Tip 1. Ideally, your dog should meet dogs one at a time. Meeting an entire group of dogs all at once can be overwhelming. In the situation of a dog park, most dogs are well socialized, and are familiar with this type of circumstance. If your dog is new to the dog park, it might be smart to bring him or her to the park when there are less dogs there to start. This will give your pooch a chance
Tip 2. Choose a neutral location for a first meet up. Leaving toys and bones at home is a good idea, as dogs can become possessive. Small training treats are helpful for reward after this initial meet and greet.
Tip 3. The difference between introductions going ‘to plan’ (two happy dogs interacting comfortably) or resulting in tension and/or aggression is completely dependent on how you approach these situations – and of course the character of the dogs!
Work on the 3-5 second rule!
Keep the first meeting very brief and remain relaxed with a calm attitude. A direct, eye to eye approach will very often lead to tension, or even aggression, especially when the dogs are unknown to one another.
Meet 'n' Greet
When introducing dogs, allow them to walk side-by-side – approximately 3m apart - gradually reducing the distance as they settle and start to ‘ignore’ or be less conscious of one another. Sometimes they won't, in which case you keep the dogs apart, but for the most part this is a very easy exercise.
Here a few things to realize:
Tip 4. Dogs are social animals, but on their terms – we must be aware of this in addition to the fact that every dog is different and will respond to this situation in his own way.
Tip 5. In a group (pack) of dogs, there is a defined hierarchy and introducing a new dog will disrupt this hierarchy - until each dog learns his place in the pack.
Sometimes dog training may be needed to correct bad or dangerous behavior.

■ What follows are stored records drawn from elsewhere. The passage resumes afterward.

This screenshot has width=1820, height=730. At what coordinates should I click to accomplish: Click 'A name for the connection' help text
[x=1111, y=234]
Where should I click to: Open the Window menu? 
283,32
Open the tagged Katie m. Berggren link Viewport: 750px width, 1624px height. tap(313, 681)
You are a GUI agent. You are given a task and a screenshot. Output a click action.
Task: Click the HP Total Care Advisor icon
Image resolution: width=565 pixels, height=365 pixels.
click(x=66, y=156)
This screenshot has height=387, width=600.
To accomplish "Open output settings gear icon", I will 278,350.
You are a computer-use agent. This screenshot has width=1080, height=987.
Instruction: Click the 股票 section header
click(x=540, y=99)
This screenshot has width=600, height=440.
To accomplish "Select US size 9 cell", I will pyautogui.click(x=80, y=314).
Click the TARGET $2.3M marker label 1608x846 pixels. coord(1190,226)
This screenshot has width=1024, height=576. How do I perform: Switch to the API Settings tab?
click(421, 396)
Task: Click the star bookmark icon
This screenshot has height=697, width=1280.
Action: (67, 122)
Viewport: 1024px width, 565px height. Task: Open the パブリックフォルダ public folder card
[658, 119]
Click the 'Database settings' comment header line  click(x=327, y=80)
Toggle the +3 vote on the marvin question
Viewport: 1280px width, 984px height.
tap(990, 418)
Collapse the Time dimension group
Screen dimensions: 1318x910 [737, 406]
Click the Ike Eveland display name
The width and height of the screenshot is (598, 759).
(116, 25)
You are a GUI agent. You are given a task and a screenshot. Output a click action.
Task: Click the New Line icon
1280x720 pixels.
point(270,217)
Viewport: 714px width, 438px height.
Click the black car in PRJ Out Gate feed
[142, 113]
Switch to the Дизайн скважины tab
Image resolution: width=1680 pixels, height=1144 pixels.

Make sure to introduce your dog to one dog at a time and remain calm and assertive. Keep your meetings short with as little tension as possible. The 3-5 second rule will help you calmly introduce your dog to new dogs. Toys and bones should be picked up, so there is no chance your pooch will become possessive over his favorite toy.
And finally, as the human, our body language communicates so much to our animals. They will pick up on the tension or anxiety you feel, and relay it in their communication and feelings toward their new friend. Remember, sometimes certain dogs just don't get along, and that's fine. Canines have their own personalities just like people!